I've uploaded my demonstration code to:
http://svn.wikimedia.org/viewvc/mediawiki/trunk/tools/editsyntax/
The three files are
EditSyntax.py - the main file providing the functions for re-expressing the revision history into my "edit syntax".
ConvertToEditSyntax.py - a utility to perform compressions ConvertFromEditSyntax.py - a utility to perform decompressions
Both utility files can be run from the command line, i.e.:
ConvertToEditSyntax.py [-v] input_file output_file ConvertFromEditSyntax.py [-v] input_file output_file
"-v" is an optional flag for "verbose mode" which gives rolling feedback on the program's progress.

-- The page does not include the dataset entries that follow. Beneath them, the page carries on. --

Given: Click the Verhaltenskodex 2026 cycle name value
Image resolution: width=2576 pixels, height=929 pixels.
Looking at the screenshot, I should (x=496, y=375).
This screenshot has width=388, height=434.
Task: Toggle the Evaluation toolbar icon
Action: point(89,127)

ConvertToEditSyntax expects as input either a full history database dump (i.e. "pages-meta-history.xml") or the output from Special:Export with revisions included.
A round-trip via ConvertTo followed by ConvertFrom should be 100% identical to the original.
For simple demonstration purposes, a smallish wiki (something with a 7z size of 5-10 MB), can provide a few hundred thousand revisions and take a couple minutes to execute. I've been partial to cowiki during testing, for no particular reason.
One can also use Special:Export to get histories of large pages to test. Using large pages from enwiki might be a good place to start because the content is easy to understand.
My largest test case has been ruwiki (12M revisions) which currently takes 10 hours and was described in the original email in this thread. Since that original email I've increased both the execution speed and the compression ratio by a little bit.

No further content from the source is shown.